Consigne:
Pouvez-vous donner la suite du texte ci-dessous sur les coopératives de travailleurs et de travailleuses, en commençant juste après sa dernière phrase ?

Justement par cette loi que nous proposons aujourd'hui, il sera permis
dorénavant à beaucoup de travailleurs et de travailleuses
d'aspirer à devenir propriétaires de leur propre commerce.
Pourquoi n'y aurait-il pas cinq ou six travailleurs et travailleuses qui
se réuniraient pour avoir un commerce d'alimentation? Pourquoi n'y en
aurait-il pas sept, huit ou dix qui se réuniraient pour avoir un
commerce de lingerie et former une coopérative de travailleurs et de
travailleuses? Ensemble, dans la nouvelle loi, avec l'aide de la
Société de développement des coopératives pour
laquelle nous avons voté une loi, il y a environ un mois et demi,
pourquoi ces travailleurs et ces travailleuses ne deviendraient-ils pas
propriétaires de leur propre commerce? C'est dans ce sens que le
gouvernement du Québec, ayant toujours confiance au bon jugement et
à la formation des travailleurs et des travailleuses du Québec,
veut leur donner une chance de s'épanouir pleinement et de devenir
propriétaires ou patrons de leur propre entreprise. Sous la forme d'une
entreprise coopérative, nous pourrions facilement aider ces travailleurs
et ces travailleuses à devenir propriétaires, bien sûr, en
ayant du financement de la part d'autres entreprises coopératives comme
les caisses populaires ou comme les caisses d'établissement ou d'autres
établissements de ce genre. Il est grand temps de mettre fin à la
discrimination qui empêchait les travailleurs et les travailleuses
d'avoir une coopérative de commerce et de permettre aux
Québécois et aux Québécoises qui désirent
lancer des entreprises sous la forme de coopératives, de pouvoir
s'exécuter dans des conditions équitables tout en ayant
accès au secteur économique tertiaire.

Liste des données:

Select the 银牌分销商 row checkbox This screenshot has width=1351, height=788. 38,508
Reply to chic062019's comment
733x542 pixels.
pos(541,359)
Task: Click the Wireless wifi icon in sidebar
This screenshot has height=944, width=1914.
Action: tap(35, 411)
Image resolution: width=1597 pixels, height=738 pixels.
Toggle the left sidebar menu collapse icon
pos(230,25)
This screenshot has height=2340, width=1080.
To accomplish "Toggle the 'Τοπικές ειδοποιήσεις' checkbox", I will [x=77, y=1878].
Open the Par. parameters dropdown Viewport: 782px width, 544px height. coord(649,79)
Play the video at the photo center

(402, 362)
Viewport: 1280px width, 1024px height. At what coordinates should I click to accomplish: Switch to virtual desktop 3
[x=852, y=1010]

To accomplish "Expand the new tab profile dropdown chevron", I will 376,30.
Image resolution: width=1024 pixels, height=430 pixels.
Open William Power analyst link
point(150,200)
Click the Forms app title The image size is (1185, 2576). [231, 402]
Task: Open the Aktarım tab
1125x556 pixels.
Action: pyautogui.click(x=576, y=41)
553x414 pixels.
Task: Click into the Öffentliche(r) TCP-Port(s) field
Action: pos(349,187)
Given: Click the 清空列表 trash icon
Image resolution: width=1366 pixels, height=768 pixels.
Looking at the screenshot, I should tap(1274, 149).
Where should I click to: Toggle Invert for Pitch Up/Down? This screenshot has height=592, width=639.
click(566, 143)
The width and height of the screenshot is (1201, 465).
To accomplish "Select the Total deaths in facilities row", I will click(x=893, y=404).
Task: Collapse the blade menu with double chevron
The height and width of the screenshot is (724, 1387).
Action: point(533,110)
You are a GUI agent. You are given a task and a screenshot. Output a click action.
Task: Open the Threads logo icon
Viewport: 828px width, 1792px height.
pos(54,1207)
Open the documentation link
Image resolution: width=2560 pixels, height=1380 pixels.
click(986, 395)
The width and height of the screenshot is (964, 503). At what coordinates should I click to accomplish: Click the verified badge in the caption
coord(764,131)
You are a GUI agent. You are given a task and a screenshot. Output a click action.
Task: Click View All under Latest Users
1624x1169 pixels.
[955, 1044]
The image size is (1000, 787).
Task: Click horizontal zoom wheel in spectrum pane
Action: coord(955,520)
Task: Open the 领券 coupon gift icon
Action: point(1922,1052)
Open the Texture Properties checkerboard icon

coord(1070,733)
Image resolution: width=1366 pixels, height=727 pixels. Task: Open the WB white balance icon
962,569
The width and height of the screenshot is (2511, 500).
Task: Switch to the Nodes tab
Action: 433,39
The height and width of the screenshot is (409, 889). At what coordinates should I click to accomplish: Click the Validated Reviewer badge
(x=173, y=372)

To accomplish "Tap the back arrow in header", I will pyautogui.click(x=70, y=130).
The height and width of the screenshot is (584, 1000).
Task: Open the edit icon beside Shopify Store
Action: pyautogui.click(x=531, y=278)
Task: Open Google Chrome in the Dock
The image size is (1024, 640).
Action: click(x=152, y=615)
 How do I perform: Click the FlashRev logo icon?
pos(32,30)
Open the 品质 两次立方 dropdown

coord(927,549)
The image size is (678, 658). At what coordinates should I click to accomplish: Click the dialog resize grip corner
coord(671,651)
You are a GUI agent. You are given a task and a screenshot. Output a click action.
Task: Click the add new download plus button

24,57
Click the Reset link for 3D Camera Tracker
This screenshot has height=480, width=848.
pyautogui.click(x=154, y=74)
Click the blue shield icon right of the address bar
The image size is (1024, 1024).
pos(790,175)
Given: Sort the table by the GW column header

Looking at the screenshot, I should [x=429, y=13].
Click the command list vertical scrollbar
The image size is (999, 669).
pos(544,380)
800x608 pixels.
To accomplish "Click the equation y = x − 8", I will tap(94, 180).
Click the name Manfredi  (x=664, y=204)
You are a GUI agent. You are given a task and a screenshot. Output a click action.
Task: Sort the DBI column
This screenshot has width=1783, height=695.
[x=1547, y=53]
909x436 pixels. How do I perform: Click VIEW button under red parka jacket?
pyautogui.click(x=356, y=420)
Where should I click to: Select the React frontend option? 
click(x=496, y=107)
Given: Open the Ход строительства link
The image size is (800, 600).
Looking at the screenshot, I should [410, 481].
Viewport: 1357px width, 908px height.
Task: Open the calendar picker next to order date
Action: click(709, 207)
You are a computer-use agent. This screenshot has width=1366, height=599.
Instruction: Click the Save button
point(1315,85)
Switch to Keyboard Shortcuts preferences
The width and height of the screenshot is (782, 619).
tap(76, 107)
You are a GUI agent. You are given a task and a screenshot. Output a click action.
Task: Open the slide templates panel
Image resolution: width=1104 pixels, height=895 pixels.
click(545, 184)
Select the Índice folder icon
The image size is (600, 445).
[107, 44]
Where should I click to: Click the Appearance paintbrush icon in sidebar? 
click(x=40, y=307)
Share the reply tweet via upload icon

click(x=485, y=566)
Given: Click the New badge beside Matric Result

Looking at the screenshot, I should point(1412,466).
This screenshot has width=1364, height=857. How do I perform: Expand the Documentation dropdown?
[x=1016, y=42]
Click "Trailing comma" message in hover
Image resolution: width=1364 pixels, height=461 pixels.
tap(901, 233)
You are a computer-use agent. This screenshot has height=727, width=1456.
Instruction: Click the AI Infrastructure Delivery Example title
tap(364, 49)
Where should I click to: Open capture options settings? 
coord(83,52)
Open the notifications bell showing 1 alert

Corrigé:
Pour favoriser davantage l'accès à la formule
coopérative pour les travailleurs, il y aurait lieu d'autoriser la
formation d'une coopérative de travailleurs par trois personnes ou plus.
Jusqu'à maintenant, la loi nous permettait cinq personnes. Lorsque j'ai
rencontré les représentants du Conseil de la coopération
du Québec la semaine dernière, ils m'ont recommandé ou
m'ont demandé de faire en sorte de pouvoir insérer dans la loi un
amendement qui permettrait à trois travailleurs ou travailleuses
d'être capables de former leur propre coopérative de travailleurs.
Cet élargissement de la loi amènerait une modification de
concordance en relation avec le nombre minimum d'administrateurs. Après
consultation et en accord avec le Conseil de la coopération du
Québec, nous proposons d'ajouter au présent projet de loi un
article à cet effet.
Après une expérience d'une année vécue avec
les dispositions contenues au chapitre 5 de la Loi sur les coopératives
et compte tenu de la réduction du nombre de membres minimum requis pour
former une coopérative de travailleurs, il s'avère
nécessaire, pour en assurer le bon fonctionnement, d'obliger tous les
travailleurs de la coopérative à en être membres tout en
permettant l'embauche d'employés occasionnels pour des périodes
de courte durée. C'est six mois dans la loi. Le Conseil de la
coopération du Québec avec qui j'ai discuté hier matin m'a
demandé s'il était possible d'aller jusqu'à un an dans la
loi pour la période maximale d'essai, à constituer, si elle
compte plus de 25 membres, des comités et à établir par
règlement de régie interne les critères et
modalités d'appel au travail. On veut la vraie participation des
travailleurs et des travailleuses à la gestion de leur
coopérative.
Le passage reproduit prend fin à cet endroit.